Coenzyme Q10 Supplementation in Aging and Disease

Abstract

Coenzyme Q (CoQ) is an essential component of the mitochondrial electron transport chain and an antioxidant in plasma membranes and lipoproteins. It is endogenously produced in all cells by a highly regulated pathway that involves a mitochondrial multiprotein complex. Defects in either the structural and/or regulatory components of CoQ complex or in non-CoQ biosynthetic mitochondrial proteins can result in a decrease in CoQ concentration and/or an increase in oxidative stress. Besides CoQ₁₀ deficiency syndrome and aging, there are chronic diseases in which lower levels of CoQ₁₀ are detected in tissues and organs providing the hypothesis that CoQ₁₀ supplementation could alleviate aging symptoms and/or retard the onset of these diseases. Here, we review the current knowledge of CoQ₁₀ biosynthesis and primary CoQ₁₀ deficiency syndrome, and have collected published results from clinical trials based on CoQ₁₀ supplementation. There is evidence that supplementation positively affects mitochondrial deficiency syndrome and the symptoms of aging based mainly on improvements in bioenergetics. Cardiovascular disease and inflammation are alleviated by the antioxidant effect of CoQ₁₀. There is a need for further studies and clinical trials involving a greater number of participants undergoing longer treatments in order to assess the benefits of CoQ₁₀ treatment in metabolic syndrome and diabetes, neurodegenerative disorders, kidney diseases, and human fertility.

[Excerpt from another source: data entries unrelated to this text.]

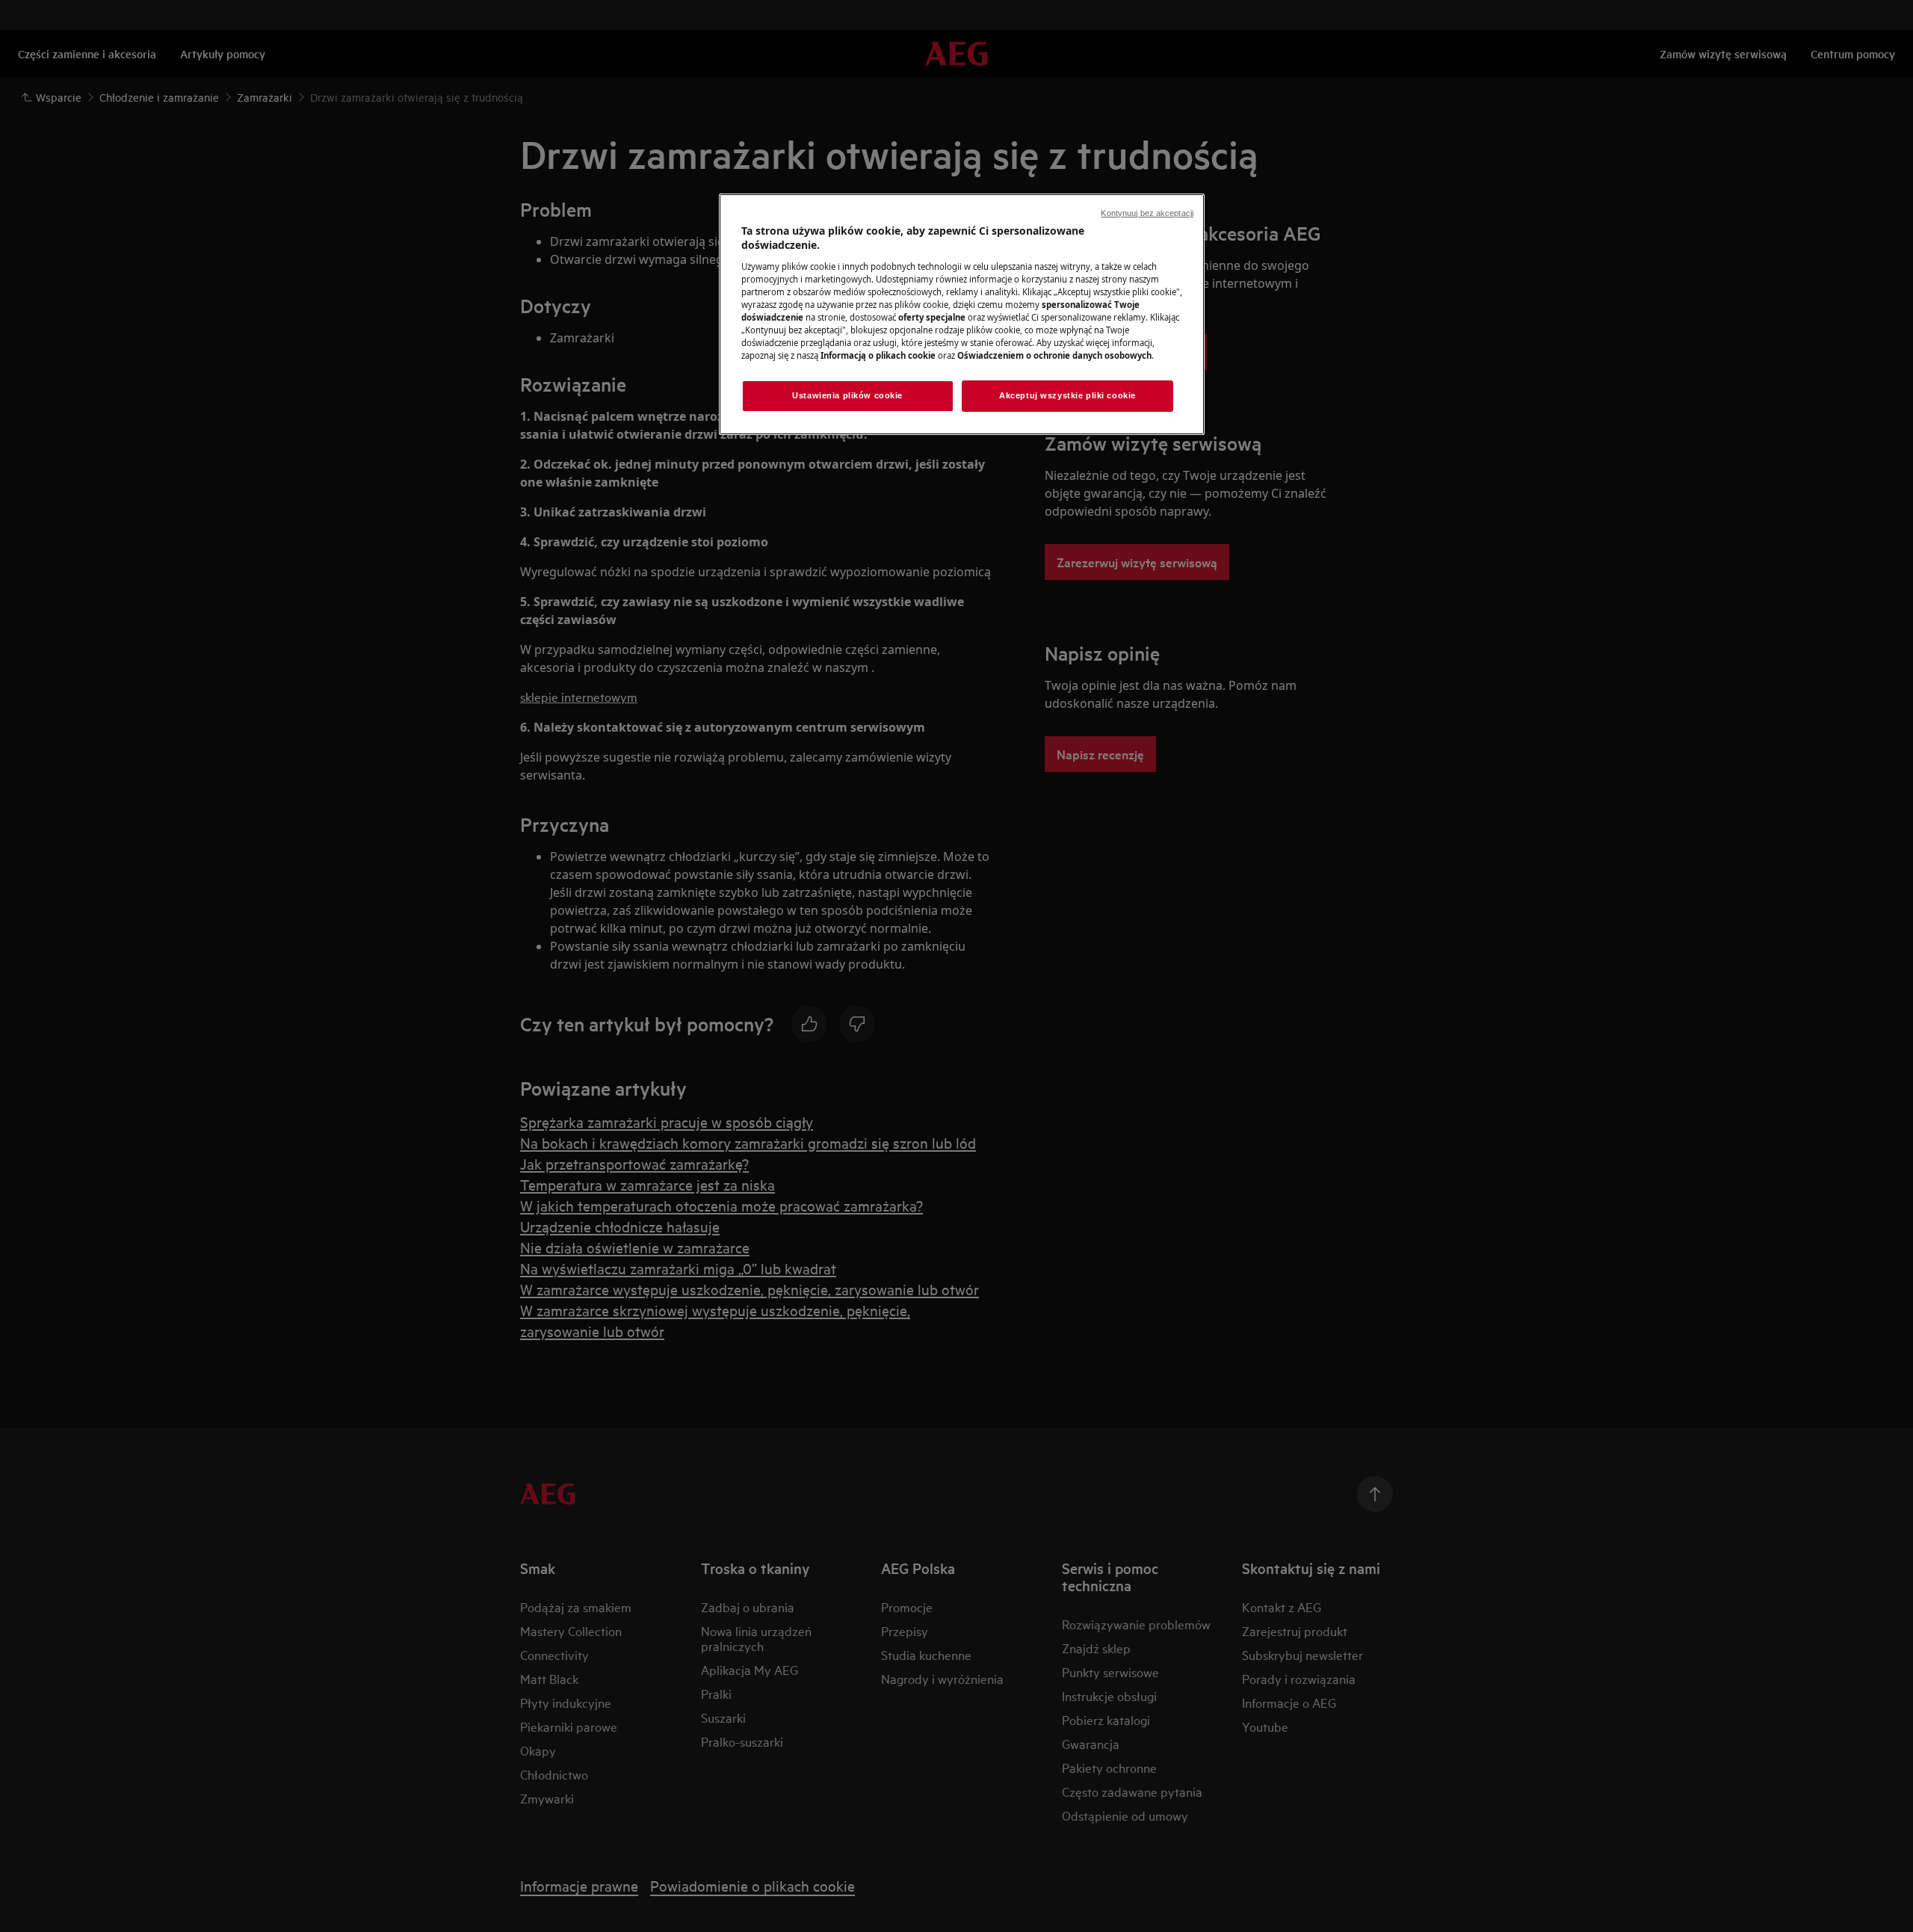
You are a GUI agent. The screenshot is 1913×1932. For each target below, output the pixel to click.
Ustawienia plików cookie (847, 395)
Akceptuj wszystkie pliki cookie (1067, 395)
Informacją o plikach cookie (878, 355)
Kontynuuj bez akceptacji (1147, 213)
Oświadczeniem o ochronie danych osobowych (1054, 355)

Keywords: CoQ deficiency; Coenzyme Q; aging; antioxidant; disease; mitochondria.

Figure 1

The multiple functions of CoQ₁₀. (A) Mitochondria. (1) The main function of CoQ₁₀ in mitochondria is to transfer electrons to complex III (CIII). By transferring two electrons to CIII, the reduced form of CoQ₁₀ (ubiquinol) is oxidized to ubiquinone. The pool of ubiquinol can be restored by accepting electrons either from members of the electron transport chain (CI and CII), glycerol-3-phosphate dehydrogenase (GPDH) and dihydroorotate dehydrogenase (DHODH) that use cytosolic electron donors, or from acyl-CoA dehydrogenases (ACADs); (2) CoQ₁₀ is also a structural component of both CI and CIII and is associated with respiratory supercomplexes, especially the depicted supercomplex I+III+IV; (3) CoQ₁₀ is an obligatory factor in proton transport by uncoupling proteins (UCPs) with concomitant regulation of mitochondrial activity (López-Lluch et al., 2010). (B) Cell membrane activities of CoQ₁₀. Present in nearly all cellular membranes, CoQ₁₀ offers antioxidant protection, in part, by maintaining the reduced state of α-tocopherol (α-TOC) and ascorbic acid (ASC). Furthermore, CoQ₁₀ also regulates apoptosis by preventing lipid peroxidation. Other functions of CoQ₁₀ in cell membrane include metabolic regulation, cell signaling, and cell growth through local regulation of cytosolic redox intermediates such as NAD(P)H (López-Lluch et al., 2010).

Figure 2

Effects of CoQ₁₀ in human diseases. The positive effect of CoQ₁₀ has been already demonstrated in mitochondrial syndromes associated with CoQ₁₀ deficiency, inflammation, and cardiovascular diseases as well as in the delay of some age-related processes. Dashed lines depict other positive effects of CoQ₁₀ with regard to kidney disease, fertility, metabolic syndrome, diabetes, and neurodegenerative diseases. However, more research is needed to validate these observations.